The validity of a release under the FELA is determined in accordance with federal law. Butler v. Union Pac. R.R. Co., No. 8:19CV166, 2020 U.S. Dist. LEXIS 222127, at *8 (D. Neb. Oct. 22, 2020) (internal citations omitted). The court went on to cite 45 U.S.C. § 55 for the proposition that “any contract where the purpose is to “exempt” an employer from “any liability” under FELA is void.” Id. However, “[w]here controversies exist as to whether there is liability, and if so for how much,” a release of liability is not a device to exempt from liability but is a means of compromising a claimed liability, and is not precluded by § 5 of the FELA, 45 U.S.C. § 55. Id., citing Callen v. Penn. Ry. Co., 332 U.S. 625, 630, (1948). Thus, “a release of FELA claims can have the same effect as any other release, in that it may constitute a settlement or compromise, rather than an attempt to escape liability.” Id., citing Babbitt v. Norfolk & W. Ry. Co., 104 F.3d 89, 92 (6th Cir. 1997). The plaintiff bears the burden of establishing that a release is void under this section of the FELA. Id., citing Callen, 332 U.S. 630.

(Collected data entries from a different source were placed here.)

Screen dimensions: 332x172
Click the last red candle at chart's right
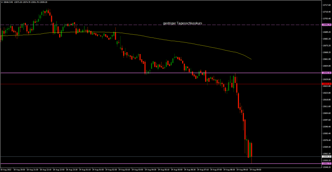(251, 149)
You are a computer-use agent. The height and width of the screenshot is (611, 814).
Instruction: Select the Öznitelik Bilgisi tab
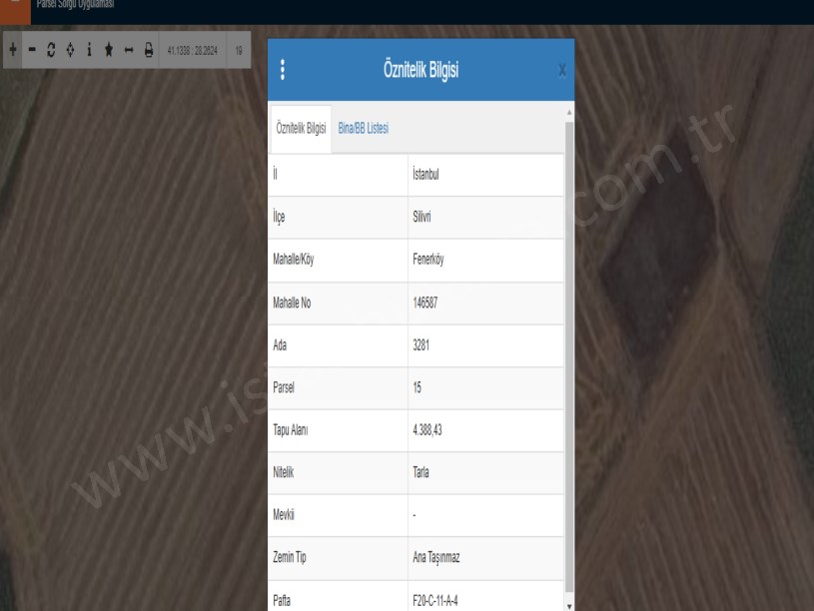pos(301,128)
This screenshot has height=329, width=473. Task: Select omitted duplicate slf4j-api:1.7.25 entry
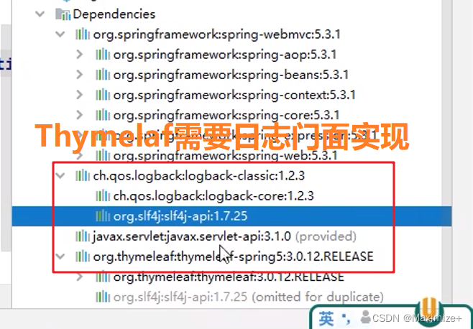[248, 297]
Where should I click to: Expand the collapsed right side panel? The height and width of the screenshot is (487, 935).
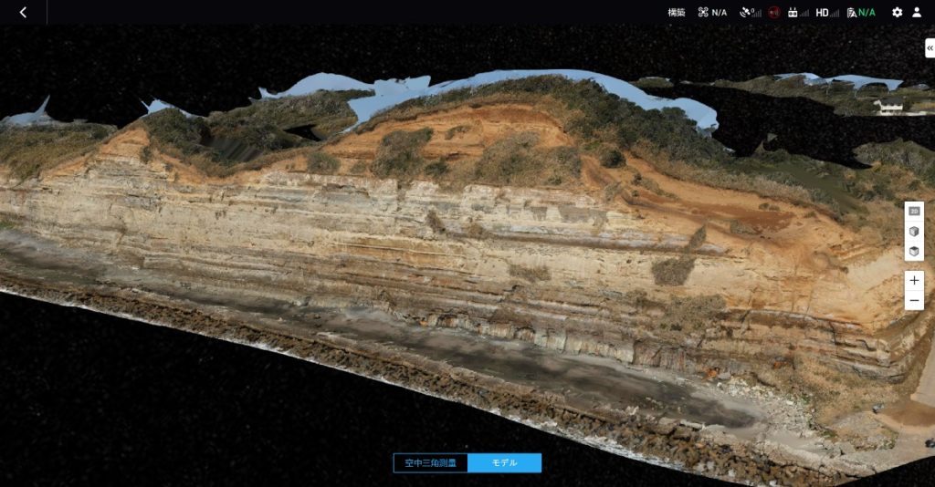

The court acknowledged that there is a split in authority as to the validity of a release of future claims under the FELA. Compare Babbitt, 104 F.3d at 93 (holding that a release is not valid if it exempts the railroad from liability for future, undiagnosed injuries) with Wicker v. Consol. Rail Corp., 142 F.3d 690, 701 (3rd Cir. 1998) (holding that a release of liability for future, undiagnosed injuries may be valid as long it is executed for valid consideration as part of a settlement and the scope of the release is limited to those risks that are known to the parties at the time the release is signed). Under the Babbitt standard, “a release must reflect a bargained-for settlement of a known claim for a specific injury, as contrasted with an attempt to extinguish potential future claims the employee might have arising from injuries known or unknown by him.” Id., citing Babbitt, 104 F.3d at 93. In Wicker, the Third Circuit takes a different approach, rejecting the “known injury” standard in favor of a “known risks” standard, under which the parties can compromise a future claim as part of a settlement as long as “the scope of the release is limited to those risks which are known to the parties at the time the release is signed.” Id., citing Wicker, 142 F.3d at 701.

In making the ‘known risk’ inquiry, a court must evaluate the intent of the parties at the time of the settlement agreement. Id., citing Wicker, 142 F.3d at 700. However, it is not enough for a release to simply list all the possible risks of a person’s exposure; rather, a valid release must address a specific claim instance of disputed liability. Id. While the 2011 release acknowledged the possibility of the development of future illnesses, the court found that this was essentially boilerplate language. At the time the plaintiff executed the 2011 release, his known injury—that which the release bargained for—was asbestosis related to asbestos exposure. The plaintiff’s colorectal cancer was not known at the time of the 2011 agreement, nor was it sufficiently related to his bargained-for claim to be considered released pursuant to 45 U.S.C. Section 55. Neither party contends that the plaintiff’s colorectal cancer was caused by exposure to asbestos. As such, the court found that the plaintiff only intended to release Union Pacific from claims related to the plaintiff’s asbestos exposure. Further, the court found that the settlement amount of $5,000 does not evidence an intent of the plaintiff to release all claims related to known and unknown risks related to his exposure to a plethora of toxins, but only those related to asbestos.

The court held that the 2011 release “does not pass muster under 45 U.S.C. Section 55, and is therefore ineffective under the FELA to preclude the plaintiff’s claim.” Therefore, the court denied the defendant’s motion for summary judgment.